Collected data

<<<<

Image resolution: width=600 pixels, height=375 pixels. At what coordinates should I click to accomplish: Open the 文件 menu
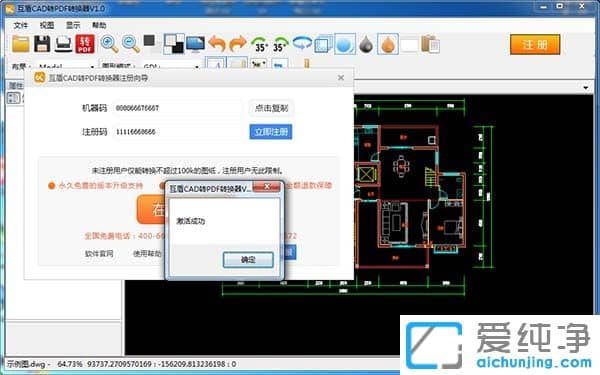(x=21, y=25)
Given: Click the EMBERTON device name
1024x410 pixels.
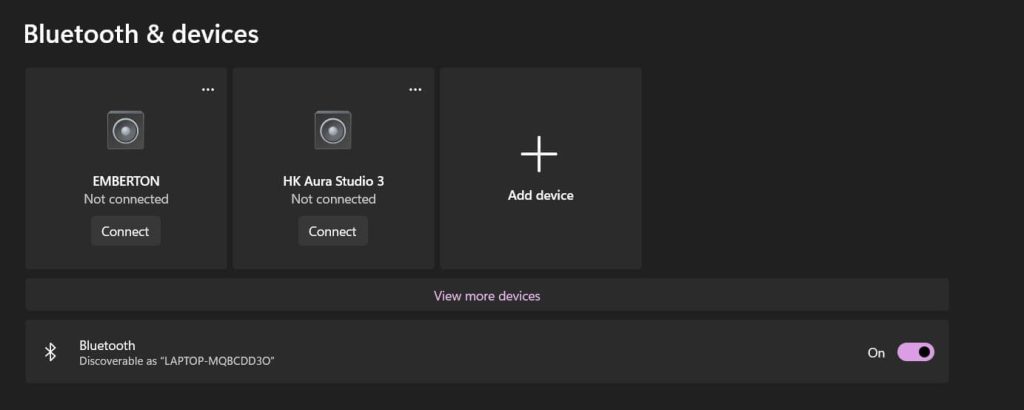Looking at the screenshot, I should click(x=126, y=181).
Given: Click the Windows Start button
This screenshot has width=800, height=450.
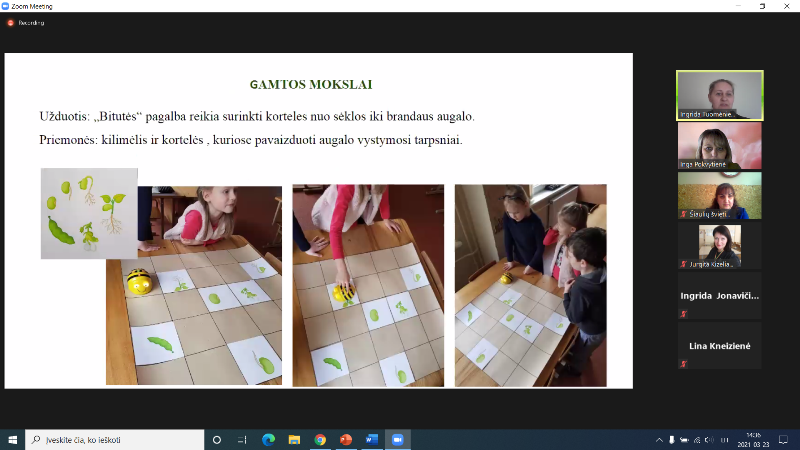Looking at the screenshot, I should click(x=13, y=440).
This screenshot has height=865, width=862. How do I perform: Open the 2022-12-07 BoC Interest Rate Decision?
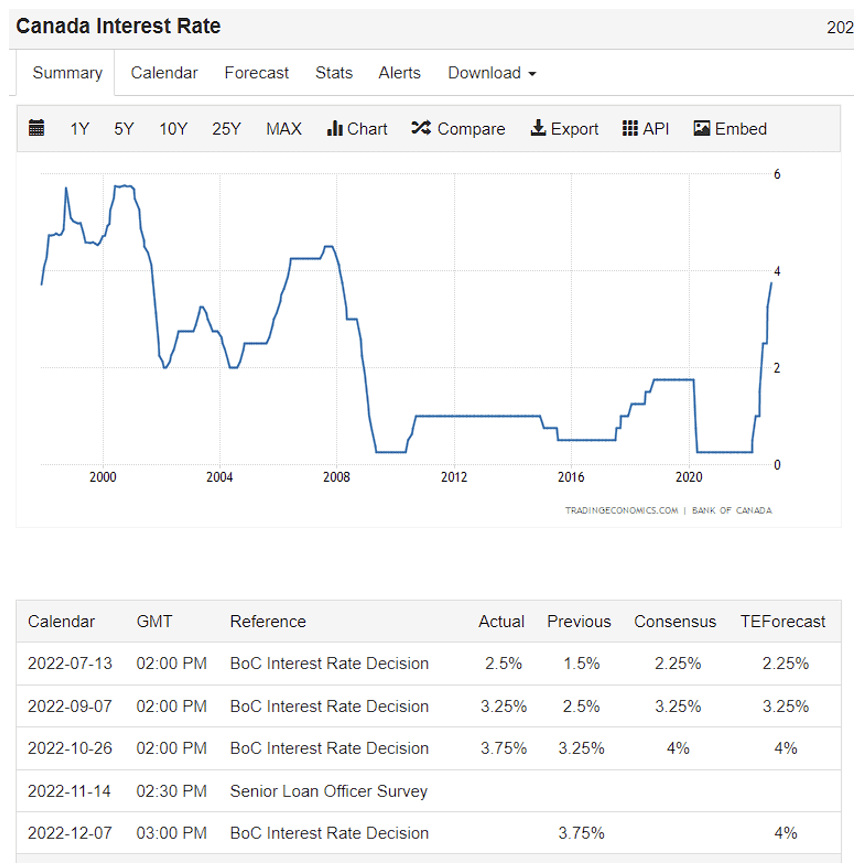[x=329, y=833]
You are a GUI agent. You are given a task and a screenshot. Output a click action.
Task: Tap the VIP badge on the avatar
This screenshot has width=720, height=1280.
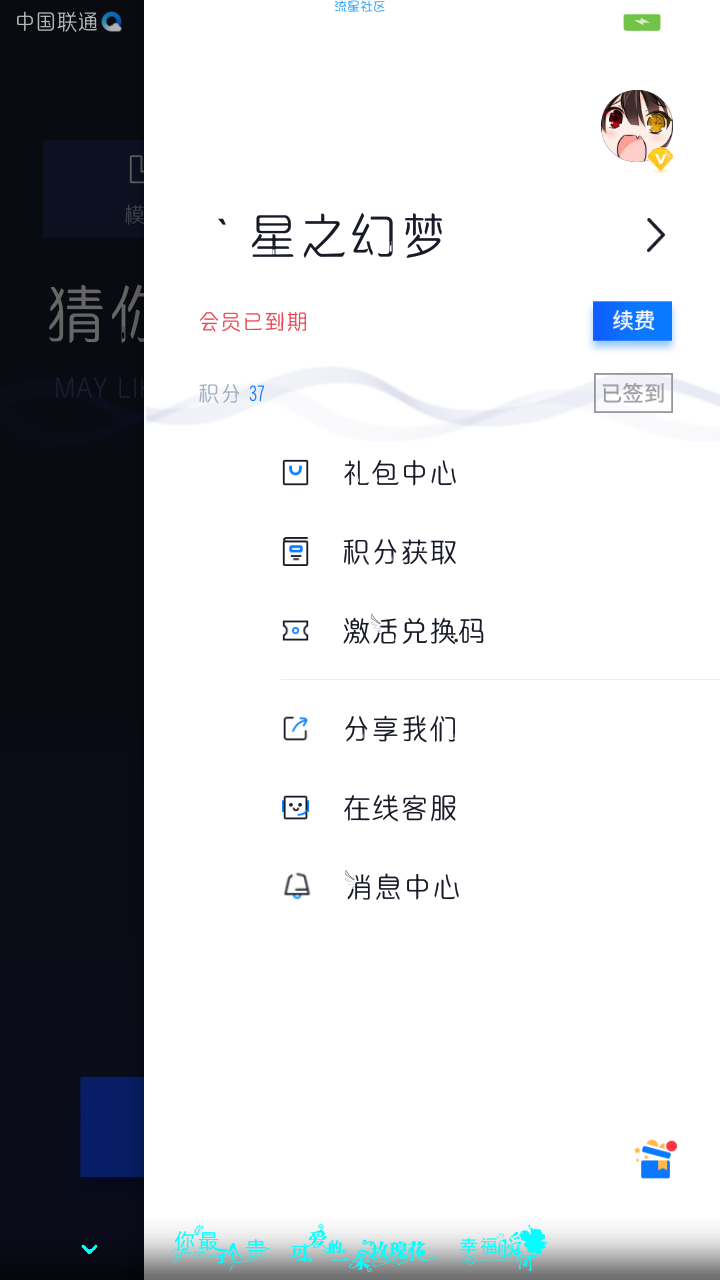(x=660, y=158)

>>>>

ASSIGNMENT:
The lines from the start of the records above through the line that holds "Given: Click the Windows Start button" are to be copied exactly, both ends included, and no pictures are to be copied.

ANSWER SPACE:
Image resolution: width=600 pixels, height=375 pixels. At what coordinates should I click to accomplish: Open the 文件 menu
(x=21, y=25)
Given: Click the EMBERTON device name
1024x410 pixels.
Looking at the screenshot, I should click(x=126, y=181).
Given: Click the Windows Start button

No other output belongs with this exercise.